DAG Execution
Goal: Understand how Constellation Engine executes your pipelines through parallel DAG traversal.
Overview
When you run a pipeline, Constellation Engine compiles it into a directed acyclic graph (DAG) and executes it using layer-based parallel execution. This means:
- Independent operations run in parallel automatically
- Dependencies are resolved through topological sorting
- Execution happens on lightweight Cats Effect fibers
- No manual thread management required
This document explains how DAG execution works under the hood.
DAG Structure
What is a DAG?
A DAG is a graph with:
- Nodes: Processing steps (modules) and data values
- Edges: Dependencies between nodes
- Direction: Data flows from inputs to outputs
- Acyclic: No circular dependencies allowed
Two Types of Nodes
1. Module Nodes
Processing units that consume data and produce results.
case class ModuleNodeSpec(
metadata: ComponentMetadata,
consumes: Map[String, CType], // Input parameter types
produces: Map[String, CType], // Output field types
config: ModuleConfig
)
Example: A module that converts text to uppercase
- Consumes:
Map("text" -> CType.CString) - Produces:
Map("result" -> CType.CString)
2. Data Nodes
Values that flow between modules or come from external inputs.
case class DataNodeSpec(
name: String,
nicknames: Map[UUID, String], // Parameter names for consuming modules
cType: CType, // Type of data
inlineTransform: Option[InlineTransform], // Optional computation
transformInputs: Map[String, UUID] // Inputs for inline transform
)
Types of data nodes:
- User inputs: External data entering the pipeline
- Module outputs: Results produced by modules
- Inline transforms: Computed values (merge, project, conditional)
Edges: Connecting the Graph
inEdges: Data node → Module node (module inputs)

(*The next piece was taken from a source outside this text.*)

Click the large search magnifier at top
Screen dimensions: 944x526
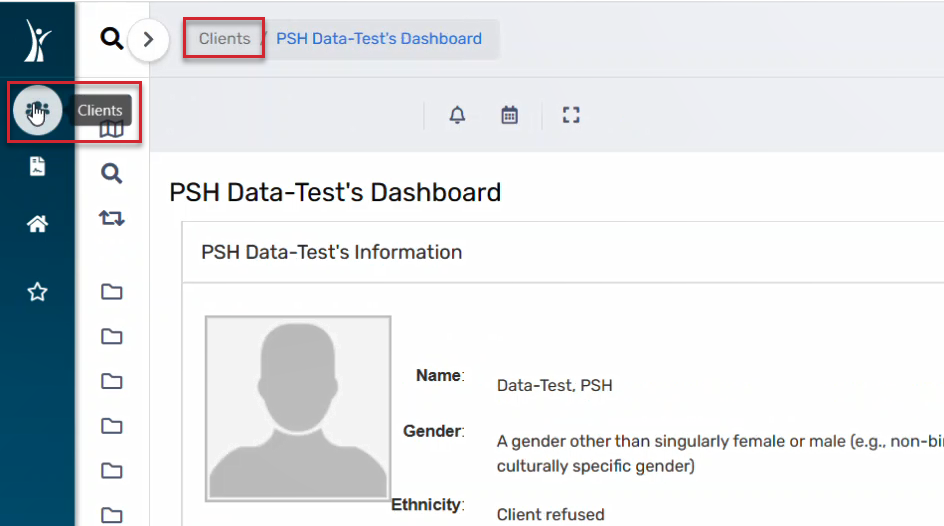pos(111,39)
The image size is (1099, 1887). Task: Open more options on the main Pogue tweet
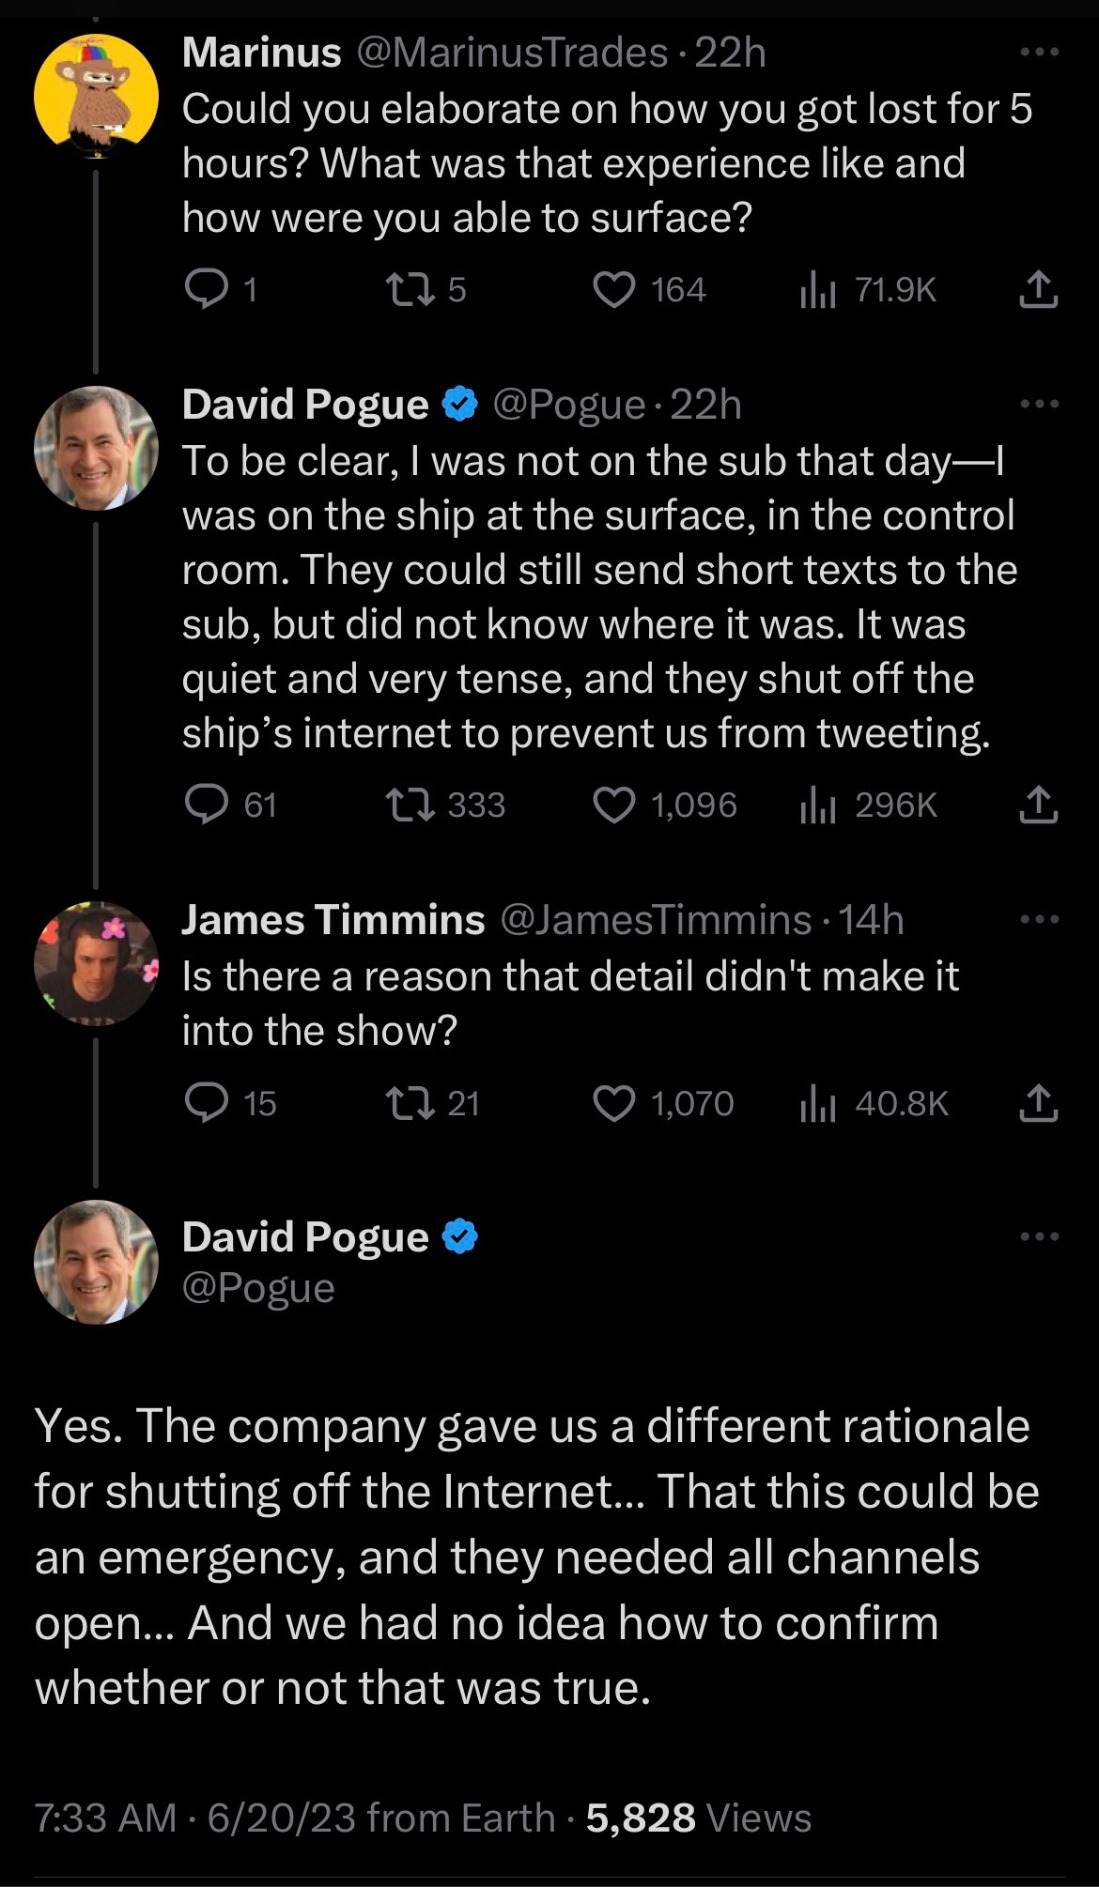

inEdges: Set[(UUID, UUID)] // (dataNodeId, moduleNodeId)
outEdges: Module node → Data node (module outputs)
outEdges: Set[(UUID, UUID)] // (moduleNodeId, dataNodeId)
Complete DAG Specification
case class DagSpec(
metadata: ComponentMetadata,
modules: Map[UUID, ModuleNodeSpec],
data: Map[UUID, DataNodeSpec],
inEdges: Set[(UUID, UUID)],
outEdges: Set[(UUID, UUID)],
declaredOutputs: List[String],
outputBindings: Map[String, UUID]
)
From Pipeline to DAG
Example Pipeline
in text: String
# Layer 0 - runs first
cleaned = Trim(text)
# Layer 1 - waits for cleaned
uppercase = Uppercase(cleaned)
lowercase = Lowercase(cleaned)
# Layer 2 - waits for both uppercase and lowercase
combined = Merge(uppercase, lowercase)
out combined
Compiled DAG Structure
Nodes:
Data nodes:
- d1: text (user input)
- d2: cleaned (Trim output)
- d3: uppercase (Uppercase output)
- d4: lowercase (Lowercase output)
- d5: combined (Merge output)
Module nodes:
- m1: Trim
- m2: Uppercase
- m3: Lowercase
- m4: Merge (synthetic)
Edges:
inEdges:
- (d1, m1) // text → Trim
- (d2, m2) // cleaned → Uppercase
- (d2, m3) // cleaned → Lowercase
- (d3, m4) // uppercase → Merge
- (d4, m4) // lowercase → Merge
outEdges:
- (m1, d2) // Trim → cleaned
- (m2, d3) // Uppercase → uppercase
- (m3, d4) // Lowercase → lowercase
- (m4, d5) // Merge → combined
Visual Representation
┌──────────┐
│ d1:text │ (user input)
└────┬─────┘
│
┌────▼─────┐
│ m1:Trim │ (Layer 0)
└────┬─────┘
│
┌────▼─────────┐
│ d2:cleaned │
└──┬───────┬───┘
│ │
│ ┌───▼────────────┐
│ │ m3:Lowercase │ (Layer 1 - parallel)
│ └───┬────────────┘
│ │
┌──▼────────────┐ ┌───▼─────────┐
│ m2:Uppercase │ │ d4:lowercase│
└──┬────────────┘ └───┬─────────┘
│ │
┌──▼─────────┐ │
│ d3:uppercase│ │
└──┬──────────┘ │
│ │
└──────┬─────────────┘
│
┌────▼────────┐
│ m4:Merge │ (Layer 2)
└────┬────────┘
│
┌────▼─────────┐
│ d5:combined │ (output)
└──────────────┘
Topological Sorting
Why Topological Sort?
To execute modules in the correct order, we need to ensure:
- A module runs only after all its inputs are ready
- Modules with no dependencies can run immediately
- The order respects all data dependencies
Algorithm
The topological sort happens in the IR (Intermediate Representation) layer:
case class IRPipeline(
nodes: Map[UUID, IRNode],
inputs: List[UUID],
declaredOutputs: List[String],
variableBindings: Map[String, UUID],
topologicalOrder: List[UUID] // ← Sorted execution order
)
Implementation (simplified):
def topologicalSort(nodes: Map[UUID, IRNode]): List[UUID] = {
var visited = Set.empty[UUID]
var result = List.empty[UUID]
def visit(nodeId: UUID): Unit = {
if (!visited.contains(nodeId)) {
visited += nodeId
// Visit all dependencies first
val deps = getDependencies(nodeId)
deps.foreach(visit)
// Then add this node
result = result :+ nodeId
}
}
nodes.keys.foreach(visit)
result
}
Topological Order for Example
For our example pipeline:
topologicalOrder = List(
inputNodeId, // text input
trimNodeId, // Trim module
uppercaseNodeId, // Uppercase module
lowercaseNodeId, // Lowercase module
mergeNodeId // Merge module
)
Key insight: Uppercase and Lowercase appear sequentially in the list, but they run in parallel during execution because they don't depend on each other.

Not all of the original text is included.